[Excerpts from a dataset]
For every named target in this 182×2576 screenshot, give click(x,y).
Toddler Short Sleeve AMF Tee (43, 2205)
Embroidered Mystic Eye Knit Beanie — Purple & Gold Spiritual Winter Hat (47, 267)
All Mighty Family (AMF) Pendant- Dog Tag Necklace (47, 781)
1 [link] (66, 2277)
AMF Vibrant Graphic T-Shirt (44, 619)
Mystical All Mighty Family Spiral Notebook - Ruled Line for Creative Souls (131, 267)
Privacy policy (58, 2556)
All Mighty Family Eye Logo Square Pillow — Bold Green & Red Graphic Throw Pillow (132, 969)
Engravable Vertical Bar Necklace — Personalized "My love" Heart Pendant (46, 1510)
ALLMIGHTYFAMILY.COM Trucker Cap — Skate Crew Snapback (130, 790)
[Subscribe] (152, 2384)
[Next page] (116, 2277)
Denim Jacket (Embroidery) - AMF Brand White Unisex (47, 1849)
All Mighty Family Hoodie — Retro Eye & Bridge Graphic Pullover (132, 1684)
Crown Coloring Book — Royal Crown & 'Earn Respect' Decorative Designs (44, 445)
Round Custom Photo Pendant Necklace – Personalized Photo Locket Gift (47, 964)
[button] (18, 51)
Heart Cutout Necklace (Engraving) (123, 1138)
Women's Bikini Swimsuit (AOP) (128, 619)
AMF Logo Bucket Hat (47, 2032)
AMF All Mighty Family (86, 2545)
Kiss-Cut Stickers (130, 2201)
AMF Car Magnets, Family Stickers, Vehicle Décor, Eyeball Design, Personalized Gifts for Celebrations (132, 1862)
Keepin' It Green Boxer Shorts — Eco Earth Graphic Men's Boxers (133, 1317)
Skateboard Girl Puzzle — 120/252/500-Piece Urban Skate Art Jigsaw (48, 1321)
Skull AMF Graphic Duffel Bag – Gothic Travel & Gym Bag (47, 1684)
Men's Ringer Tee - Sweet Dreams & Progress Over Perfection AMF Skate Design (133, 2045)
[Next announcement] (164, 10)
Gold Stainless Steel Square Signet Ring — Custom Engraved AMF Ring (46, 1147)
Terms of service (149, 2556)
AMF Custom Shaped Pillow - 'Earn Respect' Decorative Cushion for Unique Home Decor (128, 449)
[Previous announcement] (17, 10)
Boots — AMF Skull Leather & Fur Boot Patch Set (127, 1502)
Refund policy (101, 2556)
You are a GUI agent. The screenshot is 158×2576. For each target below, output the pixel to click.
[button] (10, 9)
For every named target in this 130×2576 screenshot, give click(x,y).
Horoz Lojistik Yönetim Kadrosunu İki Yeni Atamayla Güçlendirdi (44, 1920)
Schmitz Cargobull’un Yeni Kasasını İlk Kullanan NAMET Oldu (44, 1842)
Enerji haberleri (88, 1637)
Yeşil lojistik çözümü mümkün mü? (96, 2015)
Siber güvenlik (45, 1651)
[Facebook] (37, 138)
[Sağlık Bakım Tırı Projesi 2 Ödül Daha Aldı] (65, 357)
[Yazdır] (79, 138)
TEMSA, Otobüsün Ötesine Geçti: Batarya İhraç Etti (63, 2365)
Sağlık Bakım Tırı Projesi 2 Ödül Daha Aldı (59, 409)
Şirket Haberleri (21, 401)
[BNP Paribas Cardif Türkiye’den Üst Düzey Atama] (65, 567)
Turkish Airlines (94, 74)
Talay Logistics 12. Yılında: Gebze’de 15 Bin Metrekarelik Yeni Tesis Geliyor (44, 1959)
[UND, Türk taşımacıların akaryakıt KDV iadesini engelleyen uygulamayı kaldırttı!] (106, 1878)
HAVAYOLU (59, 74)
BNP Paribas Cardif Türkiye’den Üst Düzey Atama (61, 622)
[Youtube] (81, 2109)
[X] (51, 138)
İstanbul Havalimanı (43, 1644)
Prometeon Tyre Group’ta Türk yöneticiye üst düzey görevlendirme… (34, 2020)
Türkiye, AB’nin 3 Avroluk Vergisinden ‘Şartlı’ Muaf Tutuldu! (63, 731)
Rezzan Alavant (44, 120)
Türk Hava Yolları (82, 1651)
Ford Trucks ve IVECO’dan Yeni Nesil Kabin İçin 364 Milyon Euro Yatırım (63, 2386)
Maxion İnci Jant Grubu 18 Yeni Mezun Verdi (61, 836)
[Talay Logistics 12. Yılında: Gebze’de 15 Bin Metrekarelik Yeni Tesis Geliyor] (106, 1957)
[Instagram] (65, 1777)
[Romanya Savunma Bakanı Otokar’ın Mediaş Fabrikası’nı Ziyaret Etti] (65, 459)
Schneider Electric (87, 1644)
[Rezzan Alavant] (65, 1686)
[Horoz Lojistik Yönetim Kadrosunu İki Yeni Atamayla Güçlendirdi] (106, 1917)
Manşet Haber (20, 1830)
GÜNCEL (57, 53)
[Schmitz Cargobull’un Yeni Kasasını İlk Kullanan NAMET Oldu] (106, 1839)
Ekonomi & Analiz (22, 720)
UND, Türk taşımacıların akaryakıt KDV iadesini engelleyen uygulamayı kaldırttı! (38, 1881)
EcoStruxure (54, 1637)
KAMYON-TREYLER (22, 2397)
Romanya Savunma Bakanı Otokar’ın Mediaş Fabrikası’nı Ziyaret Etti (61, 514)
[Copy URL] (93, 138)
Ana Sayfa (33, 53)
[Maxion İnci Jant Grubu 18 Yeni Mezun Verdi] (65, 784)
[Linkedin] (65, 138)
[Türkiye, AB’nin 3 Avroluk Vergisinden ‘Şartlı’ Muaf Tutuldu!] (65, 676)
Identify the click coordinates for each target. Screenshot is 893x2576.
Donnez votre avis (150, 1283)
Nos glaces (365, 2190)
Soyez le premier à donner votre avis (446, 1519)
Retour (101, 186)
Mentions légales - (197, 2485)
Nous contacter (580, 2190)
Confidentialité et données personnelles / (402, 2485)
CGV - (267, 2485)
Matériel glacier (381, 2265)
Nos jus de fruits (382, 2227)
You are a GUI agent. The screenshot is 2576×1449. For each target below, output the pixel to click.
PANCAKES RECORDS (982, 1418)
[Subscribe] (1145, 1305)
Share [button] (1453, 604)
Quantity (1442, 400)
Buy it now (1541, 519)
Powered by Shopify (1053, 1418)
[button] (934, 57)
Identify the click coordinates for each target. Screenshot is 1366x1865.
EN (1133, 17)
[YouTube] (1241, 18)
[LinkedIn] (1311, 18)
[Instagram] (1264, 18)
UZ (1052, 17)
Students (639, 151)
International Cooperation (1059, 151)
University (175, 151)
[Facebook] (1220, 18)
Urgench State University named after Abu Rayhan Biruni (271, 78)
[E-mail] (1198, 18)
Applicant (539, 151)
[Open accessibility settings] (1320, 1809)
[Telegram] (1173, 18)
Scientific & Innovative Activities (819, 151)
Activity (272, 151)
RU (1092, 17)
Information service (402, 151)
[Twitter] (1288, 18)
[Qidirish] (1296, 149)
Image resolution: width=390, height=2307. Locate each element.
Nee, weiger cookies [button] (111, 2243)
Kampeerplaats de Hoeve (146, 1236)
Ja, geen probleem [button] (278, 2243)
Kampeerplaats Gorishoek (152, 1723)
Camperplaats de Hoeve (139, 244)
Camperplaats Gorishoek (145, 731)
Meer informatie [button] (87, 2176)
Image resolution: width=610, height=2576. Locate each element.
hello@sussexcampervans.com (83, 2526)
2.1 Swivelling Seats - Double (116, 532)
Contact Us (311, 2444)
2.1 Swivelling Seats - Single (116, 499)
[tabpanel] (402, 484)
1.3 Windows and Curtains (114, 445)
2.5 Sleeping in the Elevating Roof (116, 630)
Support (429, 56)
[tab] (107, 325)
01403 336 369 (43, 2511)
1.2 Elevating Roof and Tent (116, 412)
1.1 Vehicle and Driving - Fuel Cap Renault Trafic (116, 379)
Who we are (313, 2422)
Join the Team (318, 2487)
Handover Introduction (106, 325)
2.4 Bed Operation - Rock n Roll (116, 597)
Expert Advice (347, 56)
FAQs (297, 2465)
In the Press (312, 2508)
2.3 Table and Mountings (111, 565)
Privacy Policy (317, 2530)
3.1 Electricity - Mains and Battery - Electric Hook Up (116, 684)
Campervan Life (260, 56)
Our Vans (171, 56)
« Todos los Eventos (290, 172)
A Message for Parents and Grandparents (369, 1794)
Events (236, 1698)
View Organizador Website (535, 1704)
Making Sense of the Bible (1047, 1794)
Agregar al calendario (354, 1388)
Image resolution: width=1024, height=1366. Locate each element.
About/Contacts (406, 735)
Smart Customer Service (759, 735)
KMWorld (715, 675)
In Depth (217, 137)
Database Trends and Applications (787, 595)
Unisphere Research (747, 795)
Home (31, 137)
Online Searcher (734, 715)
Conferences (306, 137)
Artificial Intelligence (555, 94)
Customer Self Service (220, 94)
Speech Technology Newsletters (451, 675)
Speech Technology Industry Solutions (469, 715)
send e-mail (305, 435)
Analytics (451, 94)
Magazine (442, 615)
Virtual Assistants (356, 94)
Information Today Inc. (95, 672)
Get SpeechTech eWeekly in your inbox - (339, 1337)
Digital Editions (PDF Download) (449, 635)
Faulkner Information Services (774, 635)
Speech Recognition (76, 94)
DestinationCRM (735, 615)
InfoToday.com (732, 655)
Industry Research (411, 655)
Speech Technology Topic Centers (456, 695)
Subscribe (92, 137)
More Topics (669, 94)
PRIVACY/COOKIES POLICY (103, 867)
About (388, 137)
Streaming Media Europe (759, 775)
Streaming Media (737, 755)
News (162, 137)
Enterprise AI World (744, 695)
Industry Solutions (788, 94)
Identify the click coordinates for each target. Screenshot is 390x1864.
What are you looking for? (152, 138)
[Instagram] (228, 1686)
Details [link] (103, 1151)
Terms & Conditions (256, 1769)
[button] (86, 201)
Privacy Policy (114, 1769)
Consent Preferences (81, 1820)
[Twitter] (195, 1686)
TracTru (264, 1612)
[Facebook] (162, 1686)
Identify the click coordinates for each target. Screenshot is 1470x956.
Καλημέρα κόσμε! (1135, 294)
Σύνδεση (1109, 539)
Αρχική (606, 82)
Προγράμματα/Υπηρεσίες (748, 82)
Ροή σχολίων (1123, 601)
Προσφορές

### What the task requires
Filter the records for lines containing the word "Heart" and copy each one.

### Response area
Engravable Vertical Bar Necklace — Personalized "My love" Heart Pendant (46, 1510)
Heart Cutout Necklace (Engraving) (123, 1138)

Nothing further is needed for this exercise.